BEGIN WORKING DATA
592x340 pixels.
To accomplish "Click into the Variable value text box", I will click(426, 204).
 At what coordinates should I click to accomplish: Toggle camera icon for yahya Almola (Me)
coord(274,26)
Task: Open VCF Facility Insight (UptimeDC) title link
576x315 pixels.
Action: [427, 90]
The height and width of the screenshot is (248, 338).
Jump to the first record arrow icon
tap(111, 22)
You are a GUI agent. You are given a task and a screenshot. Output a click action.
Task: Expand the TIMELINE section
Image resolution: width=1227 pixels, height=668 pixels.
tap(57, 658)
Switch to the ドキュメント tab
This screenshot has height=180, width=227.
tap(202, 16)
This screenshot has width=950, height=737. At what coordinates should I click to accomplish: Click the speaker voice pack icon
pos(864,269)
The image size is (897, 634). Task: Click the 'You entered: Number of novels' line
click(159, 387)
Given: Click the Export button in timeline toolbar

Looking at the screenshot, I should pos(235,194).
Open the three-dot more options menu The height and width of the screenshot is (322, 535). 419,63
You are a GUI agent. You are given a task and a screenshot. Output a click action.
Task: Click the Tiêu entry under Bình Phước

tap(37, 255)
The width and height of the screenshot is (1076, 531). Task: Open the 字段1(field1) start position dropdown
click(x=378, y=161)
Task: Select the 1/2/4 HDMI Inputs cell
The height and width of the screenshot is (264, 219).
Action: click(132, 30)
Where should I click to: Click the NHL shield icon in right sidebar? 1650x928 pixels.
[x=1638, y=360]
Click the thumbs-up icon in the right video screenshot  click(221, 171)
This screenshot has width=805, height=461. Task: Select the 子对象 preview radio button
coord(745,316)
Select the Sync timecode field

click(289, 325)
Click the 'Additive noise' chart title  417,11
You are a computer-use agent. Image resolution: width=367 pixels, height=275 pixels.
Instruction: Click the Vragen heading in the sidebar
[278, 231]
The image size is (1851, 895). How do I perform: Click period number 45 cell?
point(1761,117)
END WORKING DATA
TASK TO CARRY OUT> What is needed is an exact retyping of every line from the one containing "Image resolution: width=1227" through the final line of the entries, and only those lines.

SOLUTION>
Image resolution: width=1227 pixels, height=668 pixels.
tap(57, 658)
Switch to the ドキュメント tab
This screenshot has height=180, width=227.
tap(202, 16)
This screenshot has width=950, height=737. At what coordinates should I click to accomplish: Click the speaker voice pack icon
pos(864,269)
The image size is (897, 634). Task: Click the 'You entered: Number of novels' line
click(159, 387)
Given: Click the Export button in timeline toolbar

Looking at the screenshot, I should pos(235,194).
Open the three-dot more options menu The height and width of the screenshot is (322, 535). 419,63
You are a GUI agent. You are given a task and a screenshot. Output a click action.
Task: Click the Tiêu entry under Bình Phước

tap(37, 255)
The width and height of the screenshot is (1076, 531). Task: Open the 字段1(field1) start position dropdown
click(x=378, y=161)
Task: Select the 1/2/4 HDMI Inputs cell
The height and width of the screenshot is (264, 219).
Action: click(132, 30)
Where should I click to: Click the NHL shield icon in right sidebar? 1650x928 pixels.
[x=1638, y=360]
Click the thumbs-up icon in the right video screenshot  click(221, 171)
This screenshot has width=805, height=461. Task: Select the 子对象 preview radio button
coord(745,316)
Select the Sync timecode field

click(289, 325)
Click the 'Additive noise' chart title  417,11
You are a computer-use agent. Image resolution: width=367 pixels, height=275 pixels.
Instruction: Click the Vragen heading in the sidebar
[278, 231]
The image size is (1851, 895). How do I perform: Click period number 45 cell?
point(1761,117)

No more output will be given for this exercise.